According to Formulas (3), (7), (9), and (10), the following can be concluded:

$$\begin{array}{ll}p(y^{\ast }|Y)=& \frac{1}{{(2\pi )}^{1/2}|D|}\exp \{-\frac{1}{2}[(y^{\ast }-{\mu }_2)-C_{21}{C_{11}}^{-1}(Y-{\mu }_1){]}^T{D}^{-1}\\ & [(y^{\ast }-{\mu }_2)-C_{21}{C_{11}}^{-1}(Y-{\mu }_1)]\}\end{array}$$

(11)

Therefore, the regression value $y^{\ast }$ follows a normal distribution as follows:

$$(y^{\ast }|Y)~N(\mu ,{\sigma }^2)$$

(12)

In Formula (12),

$$\mu ={\mu }_2+C_{21}{C_{11}}^{-1}(Y-{\mu }_1)$$

(13)

2.3. Selection of the Mean Function and Covariance Function

The mean function and covariance function are crucial elements of a Gaussian process regression model because they directly impact the model’s regression performance. Hence, it is essential to carefully select these functions. Due to limited prior knowledge regarding the overall trend of potential functions and for model simplification purposes, a zero-mean function is typically adopted as the mean function. Considering that the square exponential function ensures smoothness and infinite differentiability of the fitted function, the covariance function in this document employs the square exponential function. Formula (13) can be simplified to Formula (14):

$$\mu =C_{21}{C_{11}}^{-1}Y$$

(14)

The Gaussian kernel is shown in Formula (15):

$$c_{ij}={{\omega }_0}^2\exp \left(-\frac{1}{2}\underset{k=1}{\overset{m}{{\displaystyle \mathsf{\Sigma }}}}{\left(\frac{x_i^k-x_j^k}{{\omega }_k}\right)}^2\right)$$

(15)

In the formula, $x_i^k\left(x_j^k\right)$ represents the k-th element of the m-dimensional input and $W=\{{\omega }_0,{\omega }_1,{\omega }_2,\dots ,{\omega }_m\}$ is called the hyperparameter.

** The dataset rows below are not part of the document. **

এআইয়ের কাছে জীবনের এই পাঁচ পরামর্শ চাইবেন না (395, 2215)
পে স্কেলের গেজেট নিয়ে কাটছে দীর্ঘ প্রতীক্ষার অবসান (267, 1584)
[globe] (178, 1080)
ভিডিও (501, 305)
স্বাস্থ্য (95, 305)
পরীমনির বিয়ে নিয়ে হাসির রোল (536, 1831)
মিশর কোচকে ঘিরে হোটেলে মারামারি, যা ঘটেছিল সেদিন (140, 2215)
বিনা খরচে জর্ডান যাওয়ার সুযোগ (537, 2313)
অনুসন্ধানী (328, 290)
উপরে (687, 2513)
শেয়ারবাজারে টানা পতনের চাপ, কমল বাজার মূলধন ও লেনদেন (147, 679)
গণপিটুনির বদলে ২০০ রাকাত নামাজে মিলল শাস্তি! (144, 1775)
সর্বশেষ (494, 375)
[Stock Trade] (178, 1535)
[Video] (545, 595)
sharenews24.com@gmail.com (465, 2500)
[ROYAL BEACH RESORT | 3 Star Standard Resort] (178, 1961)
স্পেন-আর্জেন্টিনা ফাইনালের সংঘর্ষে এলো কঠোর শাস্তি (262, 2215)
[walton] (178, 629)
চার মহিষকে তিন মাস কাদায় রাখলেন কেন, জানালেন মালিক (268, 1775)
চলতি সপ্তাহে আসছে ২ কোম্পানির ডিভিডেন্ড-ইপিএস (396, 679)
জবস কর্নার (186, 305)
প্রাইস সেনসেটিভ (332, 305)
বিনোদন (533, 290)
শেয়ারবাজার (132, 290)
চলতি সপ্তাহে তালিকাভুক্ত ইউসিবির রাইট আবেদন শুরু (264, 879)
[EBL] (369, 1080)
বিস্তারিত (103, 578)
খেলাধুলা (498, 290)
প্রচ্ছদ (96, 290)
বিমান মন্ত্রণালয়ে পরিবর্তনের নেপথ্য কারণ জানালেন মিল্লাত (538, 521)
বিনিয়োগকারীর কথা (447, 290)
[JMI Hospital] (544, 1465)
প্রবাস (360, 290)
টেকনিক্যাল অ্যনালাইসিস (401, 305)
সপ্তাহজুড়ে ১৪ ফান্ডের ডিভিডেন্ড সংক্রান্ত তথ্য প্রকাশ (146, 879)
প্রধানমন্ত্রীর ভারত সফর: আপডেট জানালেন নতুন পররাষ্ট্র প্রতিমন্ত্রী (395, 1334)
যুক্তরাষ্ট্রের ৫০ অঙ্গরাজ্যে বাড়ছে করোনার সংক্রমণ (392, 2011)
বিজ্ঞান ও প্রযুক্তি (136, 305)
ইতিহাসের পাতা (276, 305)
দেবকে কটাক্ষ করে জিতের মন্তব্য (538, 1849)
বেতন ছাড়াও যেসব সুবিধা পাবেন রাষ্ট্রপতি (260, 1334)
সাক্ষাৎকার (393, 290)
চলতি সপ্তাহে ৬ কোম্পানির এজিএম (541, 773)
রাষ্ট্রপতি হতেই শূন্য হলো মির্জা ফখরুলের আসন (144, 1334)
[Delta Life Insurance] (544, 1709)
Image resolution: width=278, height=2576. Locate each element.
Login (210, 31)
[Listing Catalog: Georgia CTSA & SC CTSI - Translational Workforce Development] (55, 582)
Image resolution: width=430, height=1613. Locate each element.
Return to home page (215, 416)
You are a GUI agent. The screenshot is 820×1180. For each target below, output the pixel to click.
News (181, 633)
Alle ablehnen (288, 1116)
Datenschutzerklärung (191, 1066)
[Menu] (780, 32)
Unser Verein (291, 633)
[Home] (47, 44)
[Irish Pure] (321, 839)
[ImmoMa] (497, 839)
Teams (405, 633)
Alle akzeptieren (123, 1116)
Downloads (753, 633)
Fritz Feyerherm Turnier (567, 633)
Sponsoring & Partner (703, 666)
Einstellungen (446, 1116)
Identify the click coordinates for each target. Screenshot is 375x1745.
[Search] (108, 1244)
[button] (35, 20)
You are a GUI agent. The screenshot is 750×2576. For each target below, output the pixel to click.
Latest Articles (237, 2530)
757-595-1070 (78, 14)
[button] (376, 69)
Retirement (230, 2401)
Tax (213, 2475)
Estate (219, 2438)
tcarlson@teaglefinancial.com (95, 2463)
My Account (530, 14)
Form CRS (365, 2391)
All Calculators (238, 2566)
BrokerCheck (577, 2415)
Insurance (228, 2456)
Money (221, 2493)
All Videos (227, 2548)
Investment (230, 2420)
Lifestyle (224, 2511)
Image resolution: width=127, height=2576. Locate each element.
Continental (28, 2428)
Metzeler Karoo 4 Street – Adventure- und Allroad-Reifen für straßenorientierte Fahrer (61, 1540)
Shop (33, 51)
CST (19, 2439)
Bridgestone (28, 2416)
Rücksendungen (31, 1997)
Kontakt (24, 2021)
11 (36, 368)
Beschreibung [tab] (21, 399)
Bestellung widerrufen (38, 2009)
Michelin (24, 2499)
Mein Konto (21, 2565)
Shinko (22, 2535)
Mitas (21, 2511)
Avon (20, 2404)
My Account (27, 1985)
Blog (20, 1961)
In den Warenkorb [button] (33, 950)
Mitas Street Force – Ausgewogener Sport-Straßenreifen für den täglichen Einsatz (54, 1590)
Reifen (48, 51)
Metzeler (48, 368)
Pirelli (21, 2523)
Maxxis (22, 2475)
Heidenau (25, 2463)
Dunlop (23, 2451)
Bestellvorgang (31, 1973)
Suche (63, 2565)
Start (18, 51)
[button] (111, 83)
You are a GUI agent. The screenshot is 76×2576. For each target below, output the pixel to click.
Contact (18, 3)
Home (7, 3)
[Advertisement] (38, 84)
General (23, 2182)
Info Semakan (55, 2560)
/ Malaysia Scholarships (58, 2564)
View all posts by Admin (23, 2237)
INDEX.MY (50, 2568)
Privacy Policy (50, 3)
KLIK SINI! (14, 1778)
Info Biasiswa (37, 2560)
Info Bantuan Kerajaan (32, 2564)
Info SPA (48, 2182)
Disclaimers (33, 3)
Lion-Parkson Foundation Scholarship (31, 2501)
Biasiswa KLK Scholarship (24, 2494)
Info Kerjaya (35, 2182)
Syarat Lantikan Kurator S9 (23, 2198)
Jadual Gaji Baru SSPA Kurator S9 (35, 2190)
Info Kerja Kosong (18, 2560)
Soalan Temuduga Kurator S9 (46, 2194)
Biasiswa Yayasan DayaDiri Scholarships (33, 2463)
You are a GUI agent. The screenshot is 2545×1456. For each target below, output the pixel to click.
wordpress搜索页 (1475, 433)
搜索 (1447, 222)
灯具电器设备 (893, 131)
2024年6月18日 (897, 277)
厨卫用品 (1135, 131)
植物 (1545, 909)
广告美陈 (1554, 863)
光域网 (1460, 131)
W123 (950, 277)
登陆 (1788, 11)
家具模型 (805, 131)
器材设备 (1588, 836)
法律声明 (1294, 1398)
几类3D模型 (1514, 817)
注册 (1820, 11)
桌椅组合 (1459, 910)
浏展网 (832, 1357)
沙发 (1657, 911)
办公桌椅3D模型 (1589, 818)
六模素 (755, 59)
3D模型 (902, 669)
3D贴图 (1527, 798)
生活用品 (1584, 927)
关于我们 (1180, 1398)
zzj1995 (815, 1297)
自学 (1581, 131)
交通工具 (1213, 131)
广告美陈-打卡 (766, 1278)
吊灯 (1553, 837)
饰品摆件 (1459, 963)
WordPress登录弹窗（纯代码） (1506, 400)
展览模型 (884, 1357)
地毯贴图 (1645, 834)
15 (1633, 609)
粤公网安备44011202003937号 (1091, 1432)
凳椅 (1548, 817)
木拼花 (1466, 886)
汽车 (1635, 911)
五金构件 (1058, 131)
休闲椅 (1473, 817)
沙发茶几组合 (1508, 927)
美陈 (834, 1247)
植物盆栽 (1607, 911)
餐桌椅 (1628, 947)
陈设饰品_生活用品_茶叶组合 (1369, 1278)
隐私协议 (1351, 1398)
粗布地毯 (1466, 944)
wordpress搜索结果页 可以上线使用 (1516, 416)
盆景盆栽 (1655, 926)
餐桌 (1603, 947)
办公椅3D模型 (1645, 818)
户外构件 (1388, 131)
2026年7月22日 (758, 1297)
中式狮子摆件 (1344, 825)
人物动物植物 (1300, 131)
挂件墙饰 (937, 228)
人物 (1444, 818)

2.4. Hyperparameter Estimation

Hyperparameter estimation is the most complex and critical step in developing Gaussian process regression models. If the hyperparameter estimation is not accurate enough, it directly affects the model’s accuracy. This paper employs maximum likelihood estimation to determine the optimal hyperparameter and the likelihood function is expressed in Formula (16):

$$L\left({\omega }_0,{\omega }_1,\dots ,{\omega }_m\right)=\frac{1}{{(2\pi )}^{n/2}|C_{11}{|}^{1/2}}\exp (-\frac{1}{2}{Y}^T{C_{11}}^{-1}Y)$$

(16)

By taking the logarithm, the following can be obtained:

$$\ln L=-\frac{1}{2}\ln |C_{11}|-\frac{n}{2}\ln (2\pi )-\frac{1}{2}{Y}^T{C_{11}}^{-1}Y$$

(17)

Let $\frac{\partial \ln L}{\partial W}=0$ and iterate using multiple sets of initial points. When ln L is at its maximum, the corresponding parameter is a hyperparameter.

3. Certainty Analysis of the Natural Frequency of a Simply Supported Beam

This study focuses on the propagation of structural uncertain parameters to structural frequency uncertainty. Based on the Gaussian process model, the uncertainty in the nature frequency of a simply supported beam model is analyzed.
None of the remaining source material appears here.